__Task item__
Wherever the string "click" turns up in the data, copy the whole line.

>>

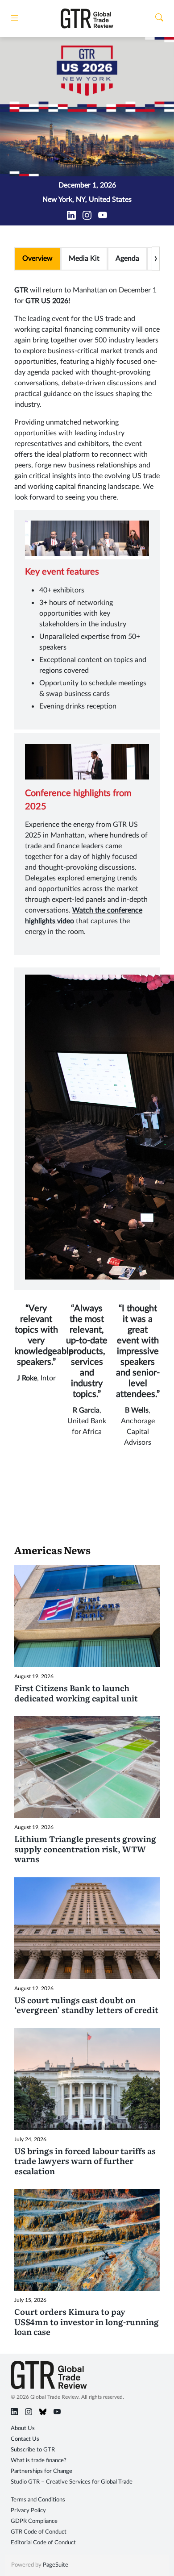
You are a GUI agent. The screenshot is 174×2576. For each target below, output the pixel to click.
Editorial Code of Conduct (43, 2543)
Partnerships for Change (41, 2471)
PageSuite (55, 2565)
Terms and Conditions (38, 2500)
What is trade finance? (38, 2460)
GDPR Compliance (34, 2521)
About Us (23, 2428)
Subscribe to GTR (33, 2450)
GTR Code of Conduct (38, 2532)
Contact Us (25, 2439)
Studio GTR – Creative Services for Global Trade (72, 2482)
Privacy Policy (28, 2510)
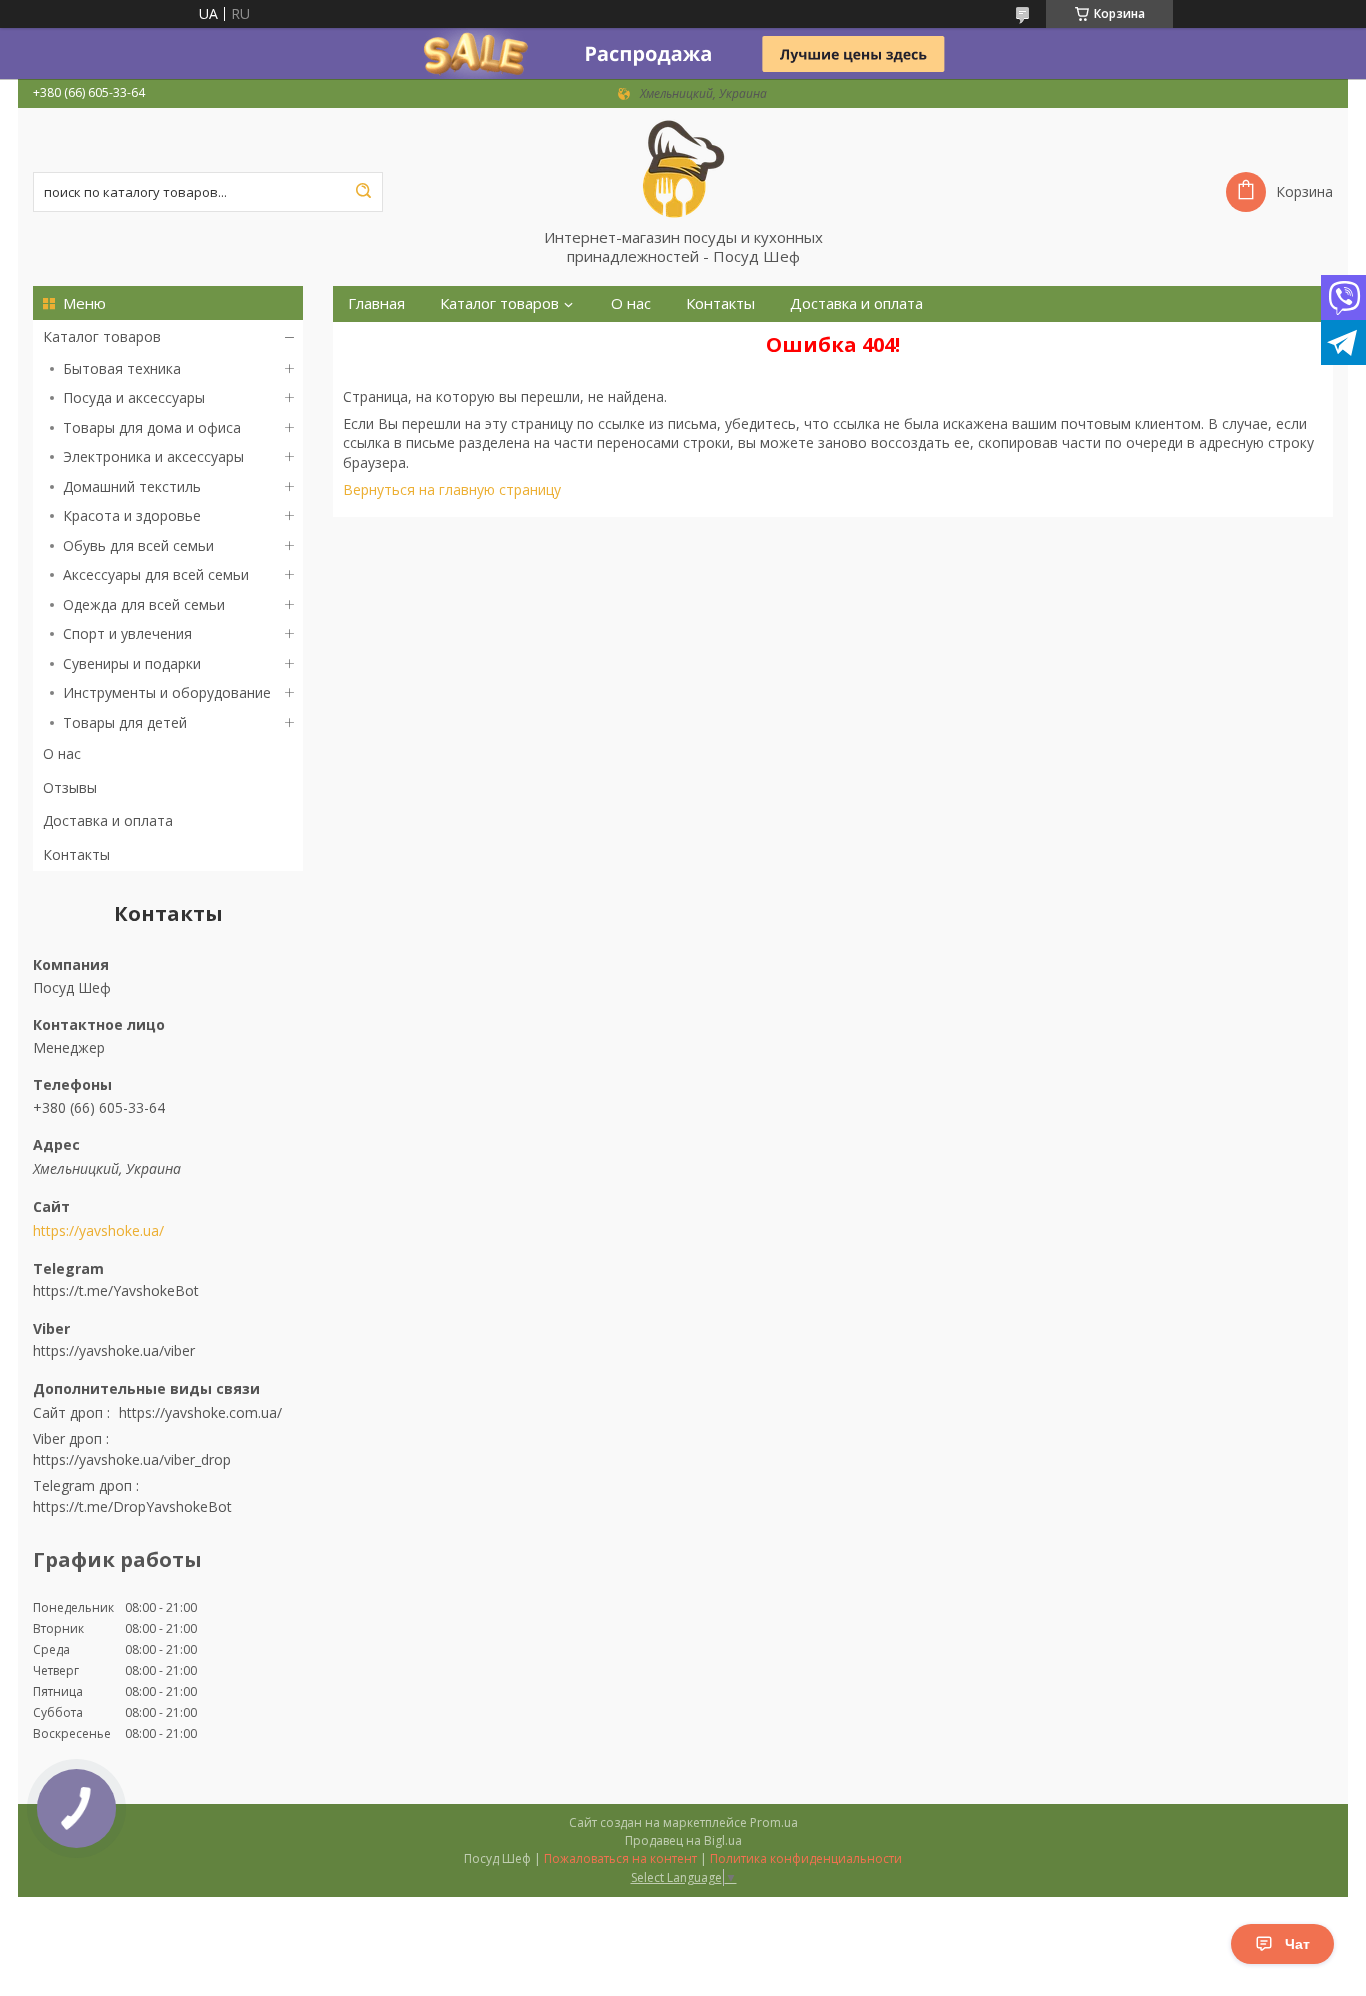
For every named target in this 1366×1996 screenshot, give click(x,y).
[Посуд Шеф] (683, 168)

<<
>>

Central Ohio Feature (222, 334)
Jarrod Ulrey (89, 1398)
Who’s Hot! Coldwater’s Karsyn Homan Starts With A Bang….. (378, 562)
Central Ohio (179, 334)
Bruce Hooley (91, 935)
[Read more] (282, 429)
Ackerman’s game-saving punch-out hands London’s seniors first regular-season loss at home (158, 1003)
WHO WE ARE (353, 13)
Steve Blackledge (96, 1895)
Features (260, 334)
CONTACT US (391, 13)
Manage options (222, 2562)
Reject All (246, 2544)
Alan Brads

<<

__Task result__
You are a GUI agent. The screenshot is 174×2576. For each target below, output the pixel to click.
For every named target in this 1366×1996 screenshot, give click(x,y).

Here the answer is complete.